Sobald Dürrenmatt von sich selbst spricht, setzt er die Tarnmaske des
Anekdotenerzählers auf. Will man mehr als die Oberfläche erfahren, lohnt es sich,
mitzulachen, auch wenn man weiß: Zu lachen hat dieser Mann nichts mehr. Seine
Impotenz ist die Krankheit. Fast alles, was diesem barocken Menschen Spaß
macht, hat er aufgeben müssen. Seit zehn Jahren keine Zigarre. Wein nur in
Maßen. Früher trank er zwei Flaschen pro Abend. Als Gourmet war er die
gastronomische Herausforderung der ganzen Umgebung. Jetzt muß er sich streng an
Diätvorschriften halten. Nichts Süßes, keine Kohlehydrate, möglichst wenig
Bewegung. Tischtennis hat ihm der Arzt verboten, auch das Schreiben auf der
Maschine. Er schreibt jetzt nur noch mit Hand. Eine Sekretärin tippt es ins
reine.
Als die "Frankfurter Allgemeine Zeitung" ihm den berühmten Fragebogen
schickte, wich er in die Groteske aus. Die größte militärische Leistung, an die
er sich erinnern könne, sei seine Ehe, Kopfsalat seine Lieblingsblume. Das
Ausbreiten des Privatesten ist ihm seit jeher zuwider. "Man muß sich doch
auch einmal stehenlassen können wie einen Regenschirm." Und: "Über
meine Zwänge habe ich nie geschrieben." Die Selbstentblößungen anderer
beobachtet er teils amüsiert, teils mit Erstaunen. Eine katholische Geliebte,
die er kurze Zeit hatte, habe ihn mit ihren Selbstvorwürfen fast in die Flucht
getrieben. Das selbstquälerische Liebesleben seines Freundes Max Frisch
verhöhnt er als "Romantizismus". Überhaupt die Kollegen! "Ich
bin froh, wenn ich nicht lesen muß, was andere schreiben." Peter Handke,
den er einmal kurz kennenlernte, machte auf ihn "einen verklemmten
Eindruck", Thomas Bernhard schreibe immer das gleiche, und Botho Strauß
sei ein ganz guter Fernsehautor.
Lebensüberdruß,
sagt er, sei ihm stets fremd gewesen. Das Wort "Verzweiflung"
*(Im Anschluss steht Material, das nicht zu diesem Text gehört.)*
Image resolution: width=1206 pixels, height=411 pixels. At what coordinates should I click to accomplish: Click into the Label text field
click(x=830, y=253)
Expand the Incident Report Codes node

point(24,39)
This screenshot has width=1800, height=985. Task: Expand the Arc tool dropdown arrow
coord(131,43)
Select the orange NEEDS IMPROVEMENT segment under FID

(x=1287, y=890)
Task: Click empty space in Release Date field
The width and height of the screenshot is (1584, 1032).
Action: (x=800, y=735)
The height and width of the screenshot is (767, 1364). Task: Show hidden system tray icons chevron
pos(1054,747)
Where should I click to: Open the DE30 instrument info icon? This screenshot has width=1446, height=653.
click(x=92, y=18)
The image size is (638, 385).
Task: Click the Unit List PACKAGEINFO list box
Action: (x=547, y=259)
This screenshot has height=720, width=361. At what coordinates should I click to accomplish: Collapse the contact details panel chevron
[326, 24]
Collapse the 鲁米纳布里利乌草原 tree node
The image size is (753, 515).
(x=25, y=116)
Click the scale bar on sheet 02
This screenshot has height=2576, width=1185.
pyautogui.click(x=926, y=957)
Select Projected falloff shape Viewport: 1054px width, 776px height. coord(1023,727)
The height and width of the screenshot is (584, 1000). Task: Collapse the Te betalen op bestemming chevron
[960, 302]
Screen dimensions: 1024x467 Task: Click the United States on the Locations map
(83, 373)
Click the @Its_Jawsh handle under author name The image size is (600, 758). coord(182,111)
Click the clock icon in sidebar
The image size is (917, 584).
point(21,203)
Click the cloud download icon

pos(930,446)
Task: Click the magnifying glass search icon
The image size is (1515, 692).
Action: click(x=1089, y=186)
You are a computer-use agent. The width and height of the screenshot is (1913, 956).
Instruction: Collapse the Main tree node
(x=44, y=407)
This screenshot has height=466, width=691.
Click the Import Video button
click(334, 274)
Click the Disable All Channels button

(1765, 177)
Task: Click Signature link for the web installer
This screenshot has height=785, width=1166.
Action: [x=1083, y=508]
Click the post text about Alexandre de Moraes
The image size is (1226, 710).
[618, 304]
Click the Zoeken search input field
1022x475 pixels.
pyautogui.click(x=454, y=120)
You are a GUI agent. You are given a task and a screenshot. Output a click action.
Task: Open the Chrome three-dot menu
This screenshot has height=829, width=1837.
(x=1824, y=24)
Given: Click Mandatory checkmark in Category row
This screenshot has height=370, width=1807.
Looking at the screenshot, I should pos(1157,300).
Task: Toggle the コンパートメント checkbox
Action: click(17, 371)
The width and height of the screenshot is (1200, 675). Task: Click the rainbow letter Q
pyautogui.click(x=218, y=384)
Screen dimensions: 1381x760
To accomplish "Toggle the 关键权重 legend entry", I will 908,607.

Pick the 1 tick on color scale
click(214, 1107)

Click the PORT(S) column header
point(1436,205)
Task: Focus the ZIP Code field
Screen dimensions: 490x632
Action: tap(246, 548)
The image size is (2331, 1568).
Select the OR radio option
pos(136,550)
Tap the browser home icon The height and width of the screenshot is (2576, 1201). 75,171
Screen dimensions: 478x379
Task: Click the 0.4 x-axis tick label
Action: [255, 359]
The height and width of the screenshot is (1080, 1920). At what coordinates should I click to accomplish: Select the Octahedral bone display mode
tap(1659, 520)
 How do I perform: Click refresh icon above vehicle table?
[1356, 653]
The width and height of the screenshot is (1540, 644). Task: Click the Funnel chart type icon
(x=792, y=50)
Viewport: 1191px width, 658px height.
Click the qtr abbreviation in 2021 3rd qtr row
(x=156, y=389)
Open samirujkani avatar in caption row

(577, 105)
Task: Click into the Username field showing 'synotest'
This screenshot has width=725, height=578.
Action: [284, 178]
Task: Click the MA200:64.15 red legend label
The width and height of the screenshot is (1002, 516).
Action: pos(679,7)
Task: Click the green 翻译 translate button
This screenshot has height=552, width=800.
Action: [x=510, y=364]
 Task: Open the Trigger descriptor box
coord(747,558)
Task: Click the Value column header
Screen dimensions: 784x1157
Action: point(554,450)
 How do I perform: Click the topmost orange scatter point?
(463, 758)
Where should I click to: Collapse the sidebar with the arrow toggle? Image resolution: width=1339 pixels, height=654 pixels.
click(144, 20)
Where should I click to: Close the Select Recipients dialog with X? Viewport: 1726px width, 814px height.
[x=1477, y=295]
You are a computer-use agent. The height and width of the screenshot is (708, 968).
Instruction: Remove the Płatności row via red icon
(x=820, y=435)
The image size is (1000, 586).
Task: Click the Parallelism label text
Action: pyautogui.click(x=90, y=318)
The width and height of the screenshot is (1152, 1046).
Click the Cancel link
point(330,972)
akzeptiere er nur, "wenn man sich eine Kugel durch den Kopf schießt".
Aber daran habe er nie gedacht, also sei er auch nie verzweifelt gewesen. Das
Tun sei der Ausweg. Für den Fall, daß ihn ein Schlaganfall lähmen sollte, hat
er vorgesorgt. Kein Arzt soll ihm das Sterben künstlich verlängern. "Ich
will, daß es schnell geht." Manchmal, in letzter Zeit öfter, langweile er
sich. Dann gehe er mit seinen Hunden spazieren, immer denselben Weg in den Wald
hinauf, der sein Grundstück umsäumt, oder er sehe fern oder lese. Nach dem
Lesen nehme er eine Schlaftablette. Nur keine großen Gefühle! Nicht
übertreiben! "Vielleicht bin ich zu sehr ein Bauer", sagt er. Als er
nach dem Krieg zum erstenmal wieder nach Deutschland reiste, wurde in München
gerade de Gaulle empfangen. Was er da an Trachtenaufmärschen und
Begrüßungspathos erlebte, habe ihn an Hitler erinnert. Sicher sei das eine Frage
der Mentalität. Die Schweizer hätten mit Personenkult nie etwas anfangen
können. Den Adel habe man schon im 12. Jahrhundert ausgerottet. Die Habsburger
hätten nach Österreich ausweichen müssen. Einen machthungrigen Bürgermeister,
Hans Waldmann aus Zürich, habe man 1498 einfach geköpft, weil er sein Amt nicht
habe abgeben wollen. Und das Schweizer Nationaldrama, der "Wilhelm
Tell", sei ja von einem Deutschen geschrieben.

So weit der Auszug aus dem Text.